La question du jour. Le brevet des collèges devrait-il être obligatoire pour entrer au lycée ?
On a encore beaucoup de travail à faire. Il y a un effritement du niveau notamment sur les années collège depuis maintenant très longtemps , a reconnu cette semaine le ministre de l’Éducation nationale Edouard Geffray. L’Organisation de coopération et de développement économiques (OCDE) établit depuis 2000 ce Programme international pour le suivi des acquis des élèves de 15 ans, plus connu sous l’acronyme Pisa, pour évaluer les compétences en sciences, en mathématiques et en compréhension de l’écrit. La précédente enquête, portant sur l’année 2022 et publiée fin 2023, avait mis en évidence une baisse inédite des performances des élèves après la crise du Covid, à laquelle la France n’avait pas échappé. Si la France se situait toujours dans la moyenne, ses résultats figuraient toutefois parmi les plus bas jamais mesurés par l’OCDE, avec une baisse historique en mathématiques entre 2018 et 2022 et un fort recul en compréhension de l’écrit.
« Instrumentalisation »
Dans la foulée de ces résultats décevants, Gabriel Attal, alors ministre de l’Éducation nationale avant de devenir Premier ministre, avait lancé le plan dit du choc des savoirs , destiné à relever le niveau des élèves. Parmi les mesures phares figuraient la création d’une épreuve anticipée de mathématiques au baccalauréat en Première, dont la première édition a eu lieu en juin 2026, la mise en place de groupes de niveau au collège, finalement assouplie par ses successeurs, ou encore la condition d’obtention du brevet des collèges pour l’entrée au lycée, jamais appliquée. Si l’actuel locataire de la rue de Grenelle a répété à plusieurs reprises qu’il n’y aurait pas de réforme Geffray , il pourrait toutefois faire des annonces après les résultats. Pour Sophie Vénétitay, secrétaire générale du Snes-FSU, premier syndicat du second degré, Pisa est devenu un outil politique pour légitimer certaines réformes ou certaines décisions politiques davantage qu’un véritable outil d’analyse du système éducatif . À huit mois de l’élection présidentielle, elle craint une surenchère de l’instrumentalisation des résultats. L’éducation s’est déjà imposée dans la rentrée politique.
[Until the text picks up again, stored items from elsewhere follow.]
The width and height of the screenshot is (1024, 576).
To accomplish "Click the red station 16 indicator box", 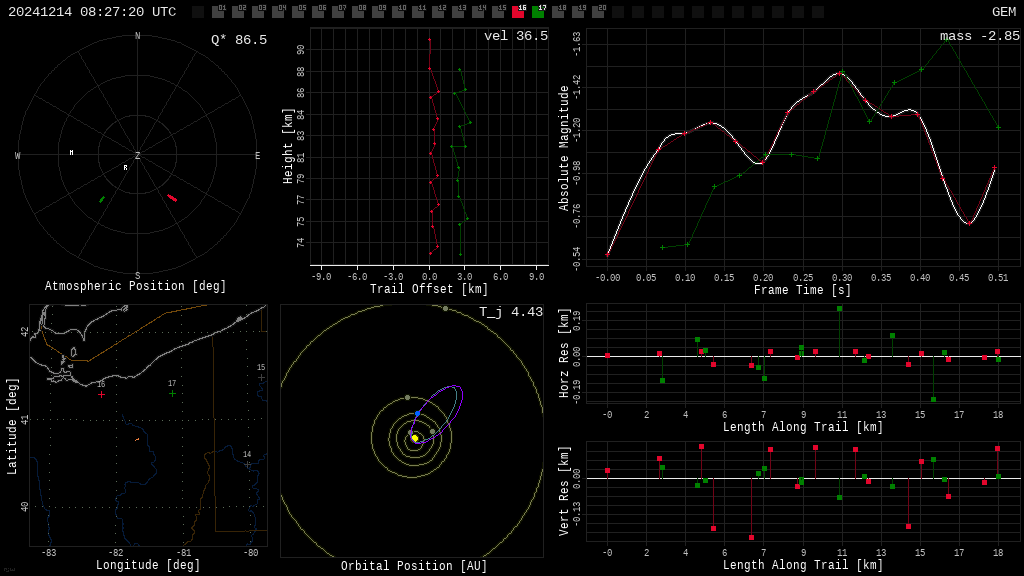I will pyautogui.click(x=518, y=12).
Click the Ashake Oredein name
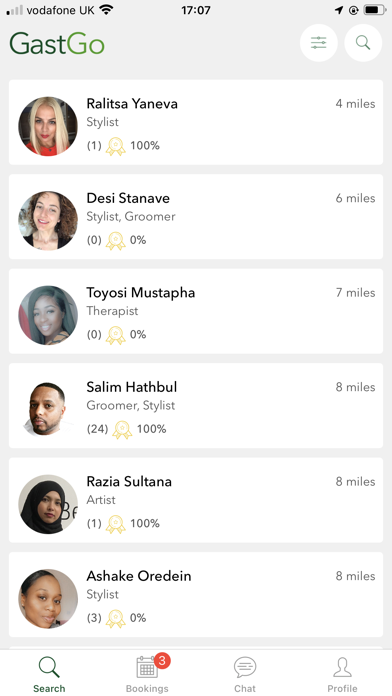 pos(139,576)
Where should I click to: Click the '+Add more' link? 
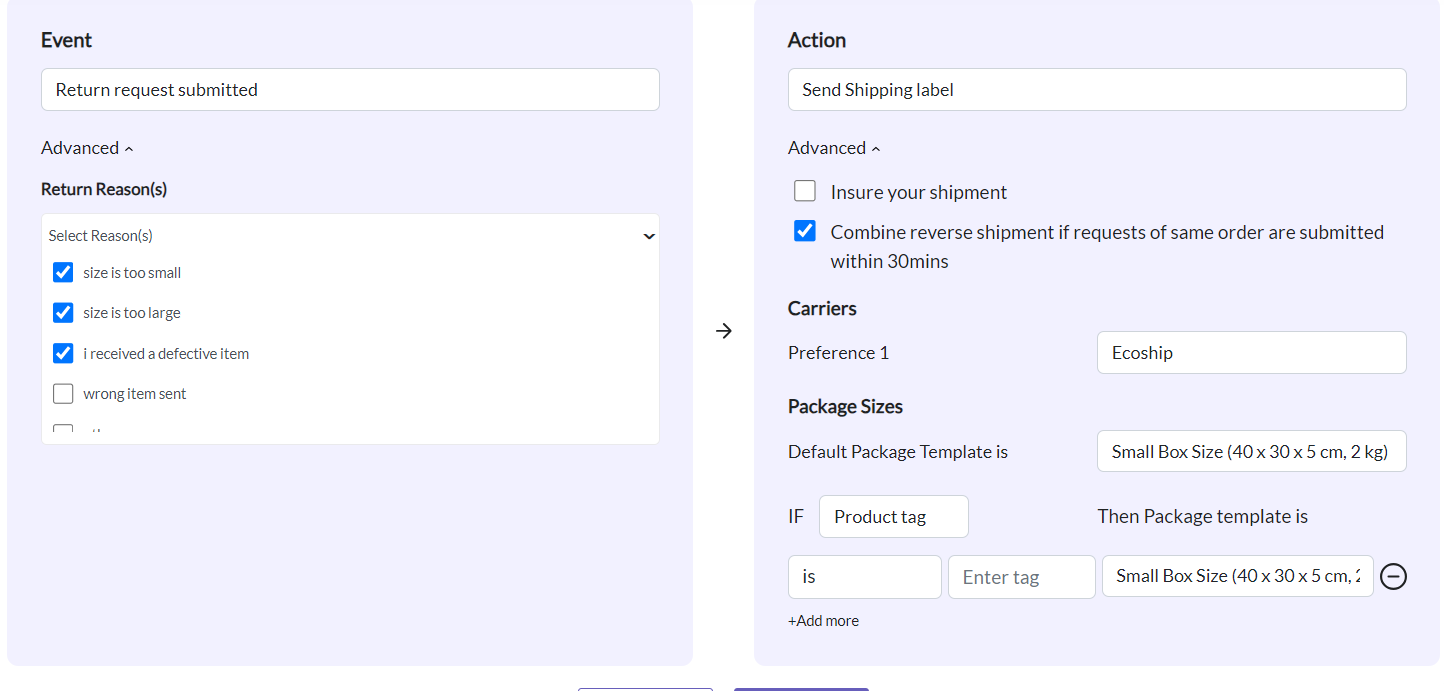tap(823, 621)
Plusieurs candidats, dont Gabriel Attal, ont déjà fait du relèvement du niveau scolaire une priorité, en mettant l’accent sur les savoirs fondamentaux, l’encadrement des élèves ou encore la réduction des effectifs par classe. Cette semaine, plusieurs organismes ont également avancé des pistes de réforme. Le Conseil d’analyse économique estime qu’un investissement annuel de quatre milliards d’euros dans la formation continue des enseignants, le tutorat des élèves en difficulté ou encore la réduction de la taille des classes permettrait de relever sensiblement le niveau. Le Haut-commissariat à la Stratégie et au Plan préconise lui aussi des classes moins chargées, une meilleure rémunération des enseignants et davantage de pratiques pédagogiques fondées sur les résultats de la recherche.
3 heures de test
Pisa a, dans un premier temps, consacré les pays nordiques comme les bons élèves, la Finlande en tête. Quand le nombre de participants s’est élargi, plusieurs pays asiatiques ont brillé. Lors de la dernière édition, Singapour caracolait une nouvelle fois largement en tête, suivi du Japon, de la Corée du Sud, Taïwan ou encore Macao. Après avoir mis l’accent l’an dernier sur les mathématiques, la neuvième édition publiée mardi a retenu comme dominante la culture scientifique, que l’on pourra comparer à celles de 2006 et 2015. En 2025, près de 760 000 élèves nés en 2009 issus de 91 pays et territoires ont participé à l’enquête, dont quelque 8 000 en France. Réalisée sur ordinateur, elle évalue leur capacité à mobiliser leurs connaissances dans des situations de la vie quotidienne à travers une série d’exercices durant environ trois heures.